Increases in humic and bioavailable dissolved organic matter in a forested New England headwater stream with increasing discharge

Henry F. Wilson A B E , Peter A. Raymond A , James E. Saiers A , William V. Sobczak C and Na Xu A D
+ Author Affiliations
- Author Affiliations

A School of Forestry and Environmental Studies, Yale University, 195 Prospect Street, New Haven, CT 06511, USA.

B Brandon Research Center, Agriculture and Agri-Food Canada, 2701 Grand Valley Road, Brandon, MB, R7A 5Y3, Canada.

C Biology Department, Holy Cross College, 1 College Street, Worcester, MA 01610, USA.

D Risk Management Solutions, 7575 Gateway Boulevarde, Newark, CA 94560, USA.

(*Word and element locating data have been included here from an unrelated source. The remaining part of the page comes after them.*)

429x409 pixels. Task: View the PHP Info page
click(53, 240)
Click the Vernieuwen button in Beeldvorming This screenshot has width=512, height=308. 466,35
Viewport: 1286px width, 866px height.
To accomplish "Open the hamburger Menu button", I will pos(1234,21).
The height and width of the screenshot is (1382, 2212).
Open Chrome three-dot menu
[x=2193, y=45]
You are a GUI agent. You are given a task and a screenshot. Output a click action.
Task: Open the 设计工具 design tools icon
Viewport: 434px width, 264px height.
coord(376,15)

E Corresponding author. Email: henry.wilson@agr.gc.ca

Marine and Freshwater Research 67(9) 1279-1292 https://doi.org/10.1071/MF15286
Submitted: 30 July 2015  Accepted: 15 November 2015   Published: 11 February 2016

Abstract

Understanding the processes controlling the transfer of organic matter from terrestrial to aquatic ecosystems is of fundamental importance for the aquatic sciences. Over the course of a full year, fluorescence, absorbance and bioavailability of dissolved organic matter (DOM) were characterised in Bigelow Brook, a forested headwater stream in Massachusetts, USA. Parallel factor analysis (PARAFAC) identified a four-component model to describe observed DOM fluorescence (C1–C4). Component C2 exhibited the characteristics of a more humic-like fluorophore, with a potentially more reduced redox state and increased with discharge, whereas more fulvic-like (C1) and protein-like (C3, C4) fluorophores decreased. Under both dark and light-exposed conditions, percentage bioavailable dissolved organic carbon (%BDOC) increased with discharge (R2 = 0.37 and R2 = 0.56). C2 and specific absorptivity (SUVA) were reduced following BDOC incubations, whereas C1, C3 and C4 increased. These changes to DOM characteristics with increasing discharge were observed under both baseflow and stormflow conditions, indicating that with rising watertable, loading from a large riparian or hyporheic pool of organic matter is likely occurring. Other headwater streams, where loading is controlled by hillslope processes, are likely to exhibit a similar pattern of increasing export of more humic and bioavailable DOM during hydrologic events.

Additional keywords: hydrologic events, hydrology, secondary production, stream ecology.